When Richard Feynman read a white paper, he would read it until he fully understood the stated problem. Then he would stop, walk away from the document and try to solve the problem himself. Now, why would one, no matter how bright and accomplished, take the time to solve a problem that had already been solved? Simple, it is not about the individual issue, it is about improving oneself and, when applied to a company, improving its culture of always thinking of creating a better way.
Years ago, I was just starting my position managing showrooms and just returned from the DPHA conference learning one of our insightful members had found a way to earn another five points on a certain segment of our business. I was so excited. Five points heading straight to the bottom line, what could be better? I listened carefully to their plan deliberately noting every step. When I arrived home, I immediately called a team meeting to get this implemented and earn our extra five points.
After presenting the goal, noting the successful and well-known showroom who had achieved this, I then unveiled the strategy and tactics. I stepped back to listen to the team’s enthusiastic responses. Everybody in the room looked at me as if I was nuts. Negative comments rang out: “We cannot do that to our customers,” “We know what profits we can make” and “We have been selling here for decades, this will never work.”
Frustrated, I went back to my office and stared at the walls for a while. Then I realized, I read the complete white paper but never created a way to earn the extra points in our showroom with our talented people and our culture. I forgot about Richard Feynman challenging himself; I needed to challenge the team. I needed to layout the opportunity, note another comparable showroom had reached this profit label and then build the strategy and tactics with my team. So I met with the managers and we got to work. Over the next few months, we set the goal, the team crafted a plan and we reached the goal. It was beautiful to participate and watch it slowly slip into the culture then deliver the extra profits. I was fortunate to work with such open-minded, talented people.
Even if my team had accepted my presented goal and strategy, that process was the lazy path to take. My team needed to do it themselves. Once they learned another showroom had reached that goal, they knew it was attainable, but they needed to find their own way. We would have to work together, dig into our company and create our own unique strategy and tactics. This process earns a strong buy-in and all employees have a direct stake in its success. The pride they will gain as the new process takes off and the eye-catching results start to show up is priceless on many levels, inside and outside the company. Confidence can be shaken daily, and wins like this go a long way in helping all involved dive head first into other opportunities with gusto and grit.
Additionally, during the process of digging into the company, who knows what else they will discover. They will find and define weaknesses and strengths. The weaknesses can be shored up and the strengths leveraged. With their newly bolstered confidence, your team will have the mindset to tackle most any group or individual improvement project. With that extra gained insight, you will be able to decide where the best opportunities for improvement are and set up a focused goal list for your proud team to research, strategize and conquer.

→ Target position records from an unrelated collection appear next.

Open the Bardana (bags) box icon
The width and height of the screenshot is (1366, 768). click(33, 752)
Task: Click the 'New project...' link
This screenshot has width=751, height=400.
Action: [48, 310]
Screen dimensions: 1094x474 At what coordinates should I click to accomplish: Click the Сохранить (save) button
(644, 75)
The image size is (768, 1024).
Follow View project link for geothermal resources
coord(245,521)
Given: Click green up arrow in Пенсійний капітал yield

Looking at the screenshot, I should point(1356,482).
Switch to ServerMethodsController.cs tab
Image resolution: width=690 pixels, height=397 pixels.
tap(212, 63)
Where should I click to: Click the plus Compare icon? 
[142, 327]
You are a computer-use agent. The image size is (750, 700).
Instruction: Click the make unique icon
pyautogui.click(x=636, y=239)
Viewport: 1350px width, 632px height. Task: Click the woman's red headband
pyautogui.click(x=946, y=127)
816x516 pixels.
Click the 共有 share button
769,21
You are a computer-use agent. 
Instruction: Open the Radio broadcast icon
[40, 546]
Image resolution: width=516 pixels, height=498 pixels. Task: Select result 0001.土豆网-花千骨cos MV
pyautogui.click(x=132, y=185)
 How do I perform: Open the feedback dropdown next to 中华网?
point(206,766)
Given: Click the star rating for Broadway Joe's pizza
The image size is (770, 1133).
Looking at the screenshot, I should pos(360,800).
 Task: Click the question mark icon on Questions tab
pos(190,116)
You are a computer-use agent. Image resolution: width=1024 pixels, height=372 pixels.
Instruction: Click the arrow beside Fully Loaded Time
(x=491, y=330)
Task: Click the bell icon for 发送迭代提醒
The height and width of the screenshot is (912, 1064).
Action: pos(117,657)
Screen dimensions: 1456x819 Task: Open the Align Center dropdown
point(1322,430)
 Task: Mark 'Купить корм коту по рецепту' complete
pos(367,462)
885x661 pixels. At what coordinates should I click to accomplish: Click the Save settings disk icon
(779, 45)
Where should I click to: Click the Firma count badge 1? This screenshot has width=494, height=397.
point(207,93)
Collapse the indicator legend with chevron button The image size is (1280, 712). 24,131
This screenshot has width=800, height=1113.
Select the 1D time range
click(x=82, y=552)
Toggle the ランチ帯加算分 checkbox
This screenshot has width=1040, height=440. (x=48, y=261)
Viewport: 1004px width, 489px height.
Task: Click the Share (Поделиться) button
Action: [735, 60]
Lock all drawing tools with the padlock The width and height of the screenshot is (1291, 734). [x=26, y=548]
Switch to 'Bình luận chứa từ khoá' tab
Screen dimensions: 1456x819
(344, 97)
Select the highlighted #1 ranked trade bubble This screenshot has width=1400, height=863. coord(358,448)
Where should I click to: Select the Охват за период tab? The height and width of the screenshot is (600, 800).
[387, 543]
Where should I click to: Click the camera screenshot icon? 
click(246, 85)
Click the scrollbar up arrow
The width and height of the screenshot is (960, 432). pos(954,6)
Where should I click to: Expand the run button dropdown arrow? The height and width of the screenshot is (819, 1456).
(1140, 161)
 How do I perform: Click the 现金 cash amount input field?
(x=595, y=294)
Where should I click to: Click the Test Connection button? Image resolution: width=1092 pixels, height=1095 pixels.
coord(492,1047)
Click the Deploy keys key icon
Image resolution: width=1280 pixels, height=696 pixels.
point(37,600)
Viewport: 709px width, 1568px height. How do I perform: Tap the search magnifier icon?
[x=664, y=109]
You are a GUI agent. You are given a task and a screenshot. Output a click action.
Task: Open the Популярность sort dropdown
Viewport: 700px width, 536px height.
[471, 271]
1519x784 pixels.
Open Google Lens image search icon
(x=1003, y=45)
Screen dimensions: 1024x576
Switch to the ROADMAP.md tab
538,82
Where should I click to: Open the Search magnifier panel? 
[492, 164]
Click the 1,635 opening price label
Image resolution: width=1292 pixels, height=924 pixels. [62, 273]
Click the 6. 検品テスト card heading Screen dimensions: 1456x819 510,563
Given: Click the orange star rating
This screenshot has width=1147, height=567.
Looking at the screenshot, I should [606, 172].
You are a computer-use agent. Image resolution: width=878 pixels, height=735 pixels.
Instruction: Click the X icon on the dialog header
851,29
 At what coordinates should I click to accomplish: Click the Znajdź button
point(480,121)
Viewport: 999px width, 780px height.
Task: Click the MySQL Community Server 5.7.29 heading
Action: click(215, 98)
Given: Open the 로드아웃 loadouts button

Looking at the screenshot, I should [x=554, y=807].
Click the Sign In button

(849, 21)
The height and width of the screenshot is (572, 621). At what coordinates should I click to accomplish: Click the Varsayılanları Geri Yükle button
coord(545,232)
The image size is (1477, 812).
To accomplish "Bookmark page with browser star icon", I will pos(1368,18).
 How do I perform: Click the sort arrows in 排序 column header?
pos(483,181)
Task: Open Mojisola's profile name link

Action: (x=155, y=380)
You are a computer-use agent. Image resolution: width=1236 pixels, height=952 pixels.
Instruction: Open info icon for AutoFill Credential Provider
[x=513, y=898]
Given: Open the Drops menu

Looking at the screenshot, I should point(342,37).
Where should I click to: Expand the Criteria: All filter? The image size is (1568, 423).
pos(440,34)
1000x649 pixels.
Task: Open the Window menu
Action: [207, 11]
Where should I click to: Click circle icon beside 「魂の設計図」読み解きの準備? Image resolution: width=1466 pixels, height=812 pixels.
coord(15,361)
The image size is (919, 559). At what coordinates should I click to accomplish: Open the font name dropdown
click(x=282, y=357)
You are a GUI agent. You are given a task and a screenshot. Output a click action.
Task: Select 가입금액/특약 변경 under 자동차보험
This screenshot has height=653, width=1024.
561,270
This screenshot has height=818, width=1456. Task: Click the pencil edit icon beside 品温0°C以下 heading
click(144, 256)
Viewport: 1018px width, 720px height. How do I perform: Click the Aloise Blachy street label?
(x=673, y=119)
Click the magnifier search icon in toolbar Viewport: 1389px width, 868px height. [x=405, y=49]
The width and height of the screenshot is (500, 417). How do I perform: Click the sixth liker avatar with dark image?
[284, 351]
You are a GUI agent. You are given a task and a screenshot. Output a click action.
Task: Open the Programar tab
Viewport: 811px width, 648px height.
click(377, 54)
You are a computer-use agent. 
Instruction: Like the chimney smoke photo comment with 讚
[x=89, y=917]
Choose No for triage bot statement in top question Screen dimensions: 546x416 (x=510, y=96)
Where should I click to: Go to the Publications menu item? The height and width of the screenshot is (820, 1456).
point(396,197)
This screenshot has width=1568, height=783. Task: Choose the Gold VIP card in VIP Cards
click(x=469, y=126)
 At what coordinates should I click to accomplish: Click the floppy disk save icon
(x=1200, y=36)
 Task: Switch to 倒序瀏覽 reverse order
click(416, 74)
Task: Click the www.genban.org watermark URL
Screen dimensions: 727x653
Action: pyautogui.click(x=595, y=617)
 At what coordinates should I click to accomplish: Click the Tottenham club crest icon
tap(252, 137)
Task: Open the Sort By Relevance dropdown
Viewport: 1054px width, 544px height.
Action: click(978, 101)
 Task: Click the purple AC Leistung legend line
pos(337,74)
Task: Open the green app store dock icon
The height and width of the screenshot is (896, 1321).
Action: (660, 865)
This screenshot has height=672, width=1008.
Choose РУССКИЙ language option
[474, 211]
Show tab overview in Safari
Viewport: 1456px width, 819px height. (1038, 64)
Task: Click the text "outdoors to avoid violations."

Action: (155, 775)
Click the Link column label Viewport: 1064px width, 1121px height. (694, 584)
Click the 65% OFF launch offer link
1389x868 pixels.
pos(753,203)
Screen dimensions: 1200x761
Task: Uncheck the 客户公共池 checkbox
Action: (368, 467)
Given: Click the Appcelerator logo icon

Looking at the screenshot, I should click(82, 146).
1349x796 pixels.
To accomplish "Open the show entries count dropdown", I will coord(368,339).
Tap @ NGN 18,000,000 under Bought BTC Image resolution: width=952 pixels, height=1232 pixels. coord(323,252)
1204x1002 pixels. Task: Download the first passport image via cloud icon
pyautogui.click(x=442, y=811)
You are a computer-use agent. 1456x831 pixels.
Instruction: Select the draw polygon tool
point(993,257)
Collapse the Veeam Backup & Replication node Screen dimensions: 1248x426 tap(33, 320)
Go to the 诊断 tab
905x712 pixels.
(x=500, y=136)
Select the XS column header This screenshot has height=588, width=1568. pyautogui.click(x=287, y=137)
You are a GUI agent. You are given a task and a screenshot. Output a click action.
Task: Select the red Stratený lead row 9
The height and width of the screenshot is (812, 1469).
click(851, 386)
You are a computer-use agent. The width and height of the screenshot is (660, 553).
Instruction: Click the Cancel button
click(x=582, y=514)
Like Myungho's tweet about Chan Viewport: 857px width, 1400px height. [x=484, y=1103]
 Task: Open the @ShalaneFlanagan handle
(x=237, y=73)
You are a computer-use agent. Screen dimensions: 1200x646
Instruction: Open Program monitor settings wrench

Best practice discussions are wonderful forums to gain a broader understanding of how like businesses are improving their processes and cultures to yield results in a constantly changing market. But, simply trying to implement processes from outside your culture might deliver a win here and there but at what long term cost?
As you arrive back from a conference with the knowledge of a process that will improve your business, you will gain more if you channel Richard Feynman and enlighten your team to the problem or goal and work together to make it happen.
Great companies have an internal drive to always get better and are always searching for weakness to repair and strengths to leverage.